(Screenshot grounding data)

>>>>

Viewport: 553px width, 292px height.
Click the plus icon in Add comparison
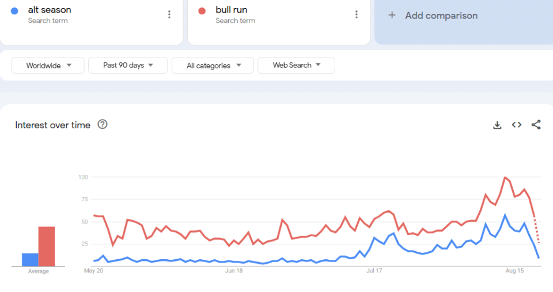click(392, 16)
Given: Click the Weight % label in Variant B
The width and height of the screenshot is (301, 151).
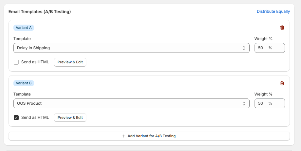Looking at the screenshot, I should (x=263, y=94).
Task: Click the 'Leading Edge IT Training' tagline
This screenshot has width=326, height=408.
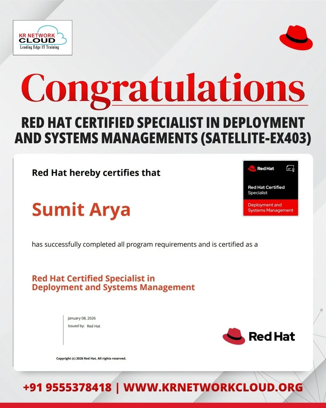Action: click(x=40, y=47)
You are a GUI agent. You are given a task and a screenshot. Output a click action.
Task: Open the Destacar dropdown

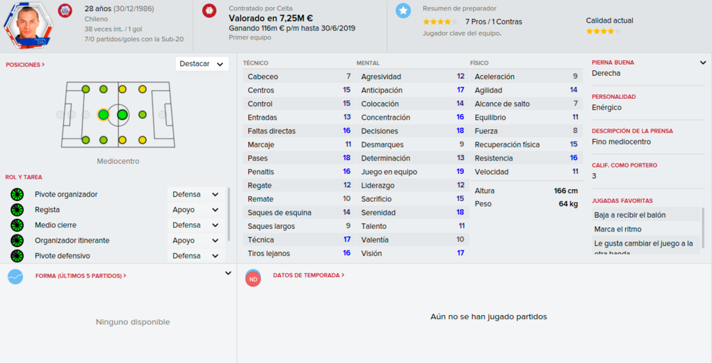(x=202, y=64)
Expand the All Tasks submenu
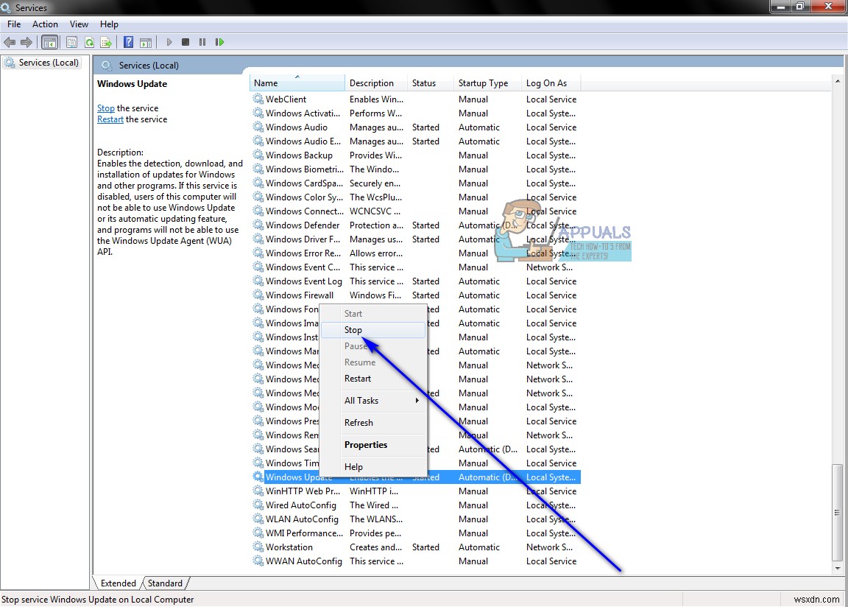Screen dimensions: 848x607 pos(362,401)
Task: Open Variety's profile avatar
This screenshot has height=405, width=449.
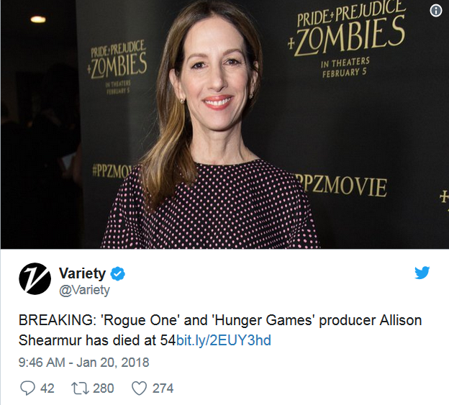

<<<<

* [Assigned task] Return the records above in their entirety, word for word, with the pictures removed.

* [Exercise solution]
Viewport: 553px width, 292px height.
Click the plus icon in Add comparison
click(392, 16)
Given: Click the Weight % label in Variant B
The width and height of the screenshot is (301, 151).
Looking at the screenshot, I should (x=263, y=94).
Task: Click the 'Leading Edge IT Training' tagline
This screenshot has width=326, height=408.
Action: click(x=40, y=47)
You are a GUI agent. You are given a task and a screenshot. Output a click action.
Task: Open the Destacar dropdown

(x=202, y=64)
Expand the All Tasks submenu
Screen dimensions: 848x607 pos(362,401)
Task: Open Variety's profile avatar
This screenshot has height=405, width=449.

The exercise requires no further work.